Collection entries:
====================
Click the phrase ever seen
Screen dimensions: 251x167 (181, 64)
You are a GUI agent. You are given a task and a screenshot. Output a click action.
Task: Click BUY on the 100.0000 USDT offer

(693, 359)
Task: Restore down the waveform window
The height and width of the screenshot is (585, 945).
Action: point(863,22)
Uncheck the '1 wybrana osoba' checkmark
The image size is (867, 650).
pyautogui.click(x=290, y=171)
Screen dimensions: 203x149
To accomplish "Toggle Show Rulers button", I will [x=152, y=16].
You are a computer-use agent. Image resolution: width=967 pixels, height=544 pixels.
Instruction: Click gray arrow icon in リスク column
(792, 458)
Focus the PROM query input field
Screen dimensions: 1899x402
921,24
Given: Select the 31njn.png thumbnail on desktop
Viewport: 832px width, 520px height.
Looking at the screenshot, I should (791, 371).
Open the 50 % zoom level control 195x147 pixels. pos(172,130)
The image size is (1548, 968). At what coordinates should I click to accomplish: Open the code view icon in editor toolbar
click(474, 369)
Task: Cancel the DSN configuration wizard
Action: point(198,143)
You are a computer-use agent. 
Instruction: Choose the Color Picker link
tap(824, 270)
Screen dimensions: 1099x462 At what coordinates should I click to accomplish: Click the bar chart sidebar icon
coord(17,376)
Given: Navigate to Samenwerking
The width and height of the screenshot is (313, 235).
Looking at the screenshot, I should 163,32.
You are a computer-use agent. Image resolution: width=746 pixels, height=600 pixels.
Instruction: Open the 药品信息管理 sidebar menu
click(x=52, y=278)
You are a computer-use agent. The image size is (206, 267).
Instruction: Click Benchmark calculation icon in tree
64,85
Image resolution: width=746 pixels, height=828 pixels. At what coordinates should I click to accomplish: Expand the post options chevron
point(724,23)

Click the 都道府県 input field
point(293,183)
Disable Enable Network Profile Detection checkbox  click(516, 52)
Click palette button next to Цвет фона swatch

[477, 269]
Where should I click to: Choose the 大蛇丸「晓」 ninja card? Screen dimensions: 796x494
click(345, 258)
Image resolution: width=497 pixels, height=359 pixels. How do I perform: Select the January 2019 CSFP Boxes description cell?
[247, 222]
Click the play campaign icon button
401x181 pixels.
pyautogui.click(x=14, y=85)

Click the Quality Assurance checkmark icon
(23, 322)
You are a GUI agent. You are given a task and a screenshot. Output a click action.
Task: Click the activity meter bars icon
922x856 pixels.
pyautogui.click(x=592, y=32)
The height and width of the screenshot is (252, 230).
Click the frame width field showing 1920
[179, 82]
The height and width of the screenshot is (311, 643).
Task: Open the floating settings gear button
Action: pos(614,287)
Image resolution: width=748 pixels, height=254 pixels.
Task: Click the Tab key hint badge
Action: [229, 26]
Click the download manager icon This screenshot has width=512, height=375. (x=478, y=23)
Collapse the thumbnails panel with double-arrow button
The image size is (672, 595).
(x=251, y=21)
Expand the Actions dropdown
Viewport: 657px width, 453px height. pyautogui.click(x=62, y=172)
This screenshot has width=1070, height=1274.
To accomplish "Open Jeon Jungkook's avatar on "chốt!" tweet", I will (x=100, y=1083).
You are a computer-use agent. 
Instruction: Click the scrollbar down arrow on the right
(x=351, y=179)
====================
PROMPT:
From the data above, give every line again exactly as it appears.

RESPONSE:
Click the phrase ever seen
Screen dimensions: 251x167 (181, 64)
You are a GUI agent. You are given a task and a screenshot. Output a click action.
Task: Click BUY on the 100.0000 USDT offer

(693, 359)
Task: Restore down the waveform window
The height and width of the screenshot is (585, 945).
Action: point(863,22)
Uncheck the '1 wybrana osoba' checkmark
The image size is (867, 650).
pyautogui.click(x=290, y=171)
Screen dimensions: 203x149
To accomplish "Toggle Show Rulers button", I will [x=152, y=16].
You are a computer-use agent. Image resolution: width=967 pixels, height=544 pixels.
Instruction: Click gray arrow icon in リスク column
(792, 458)
Focus the PROM query input field
Screen dimensions: 1899x402
921,24
Given: Select the 31njn.png thumbnail on desktop
Viewport: 832px width, 520px height.
Looking at the screenshot, I should (791, 371).
Open the 50 % zoom level control 195x147 pixels. pos(172,130)
The image size is (1548, 968). At what coordinates should I click to accomplish: Open the code view icon in editor toolbar
click(474, 369)
Task: Cancel the DSN configuration wizard
Action: point(198,143)
You are a computer-use agent. 
Instruction: Choose the Color Picker link
tap(824, 270)
Screen dimensions: 1099x462 At what coordinates should I click to accomplish: Click the bar chart sidebar icon
coord(17,376)
Given: Navigate to Samenwerking
The width and height of the screenshot is (313, 235).
Looking at the screenshot, I should 163,32.
You are a computer-use agent. Image resolution: width=746 pixels, height=600 pixels.
Instruction: Open the 药品信息管理 sidebar menu
click(x=52, y=278)
You are a computer-use agent. The image size is (206, 267).
Instruction: Click Benchmark calculation icon in tree
64,85
Image resolution: width=746 pixels, height=828 pixels. At what coordinates should I click to accomplish: Expand the post options chevron
point(724,23)

Click the 都道府県 input field
point(293,183)
Disable Enable Network Profile Detection checkbox  click(516, 52)
Click palette button next to Цвет фона swatch

[477, 269]
Where should I click to: Choose the 大蛇丸「晓」 ninja card? Screen dimensions: 796x494
click(345, 258)
Image resolution: width=497 pixels, height=359 pixels. How do I perform: Select the January 2019 CSFP Boxes description cell?
[247, 222]
Click the play campaign icon button
401x181 pixels.
pyautogui.click(x=14, y=85)

Click the Quality Assurance checkmark icon
(23, 322)
You are a GUI agent. You are given a task and a screenshot. Output a click action.
Task: Click the activity meter bars icon
922x856 pixels.
pyautogui.click(x=592, y=32)
The height and width of the screenshot is (252, 230).
Click the frame width field showing 1920
[179, 82]
The height and width of the screenshot is (311, 643).
Task: Open the floating settings gear button
Action: pos(614,287)
Image resolution: width=748 pixels, height=254 pixels.
Task: Click the Tab key hint badge
Action: [229, 26]
Click the download manager icon This screenshot has width=512, height=375. (x=478, y=23)
Collapse the thumbnails panel with double-arrow button
The image size is (672, 595).
(x=251, y=21)
Expand the Actions dropdown
Viewport: 657px width, 453px height. pyautogui.click(x=62, y=172)
This screenshot has width=1070, height=1274.
To accomplish "Open Jeon Jungkook's avatar on "chốt!" tweet", I will (x=100, y=1083).
You are a computer-use agent. 
Instruction: Click the scrollbar down arrow on the right
(x=351, y=179)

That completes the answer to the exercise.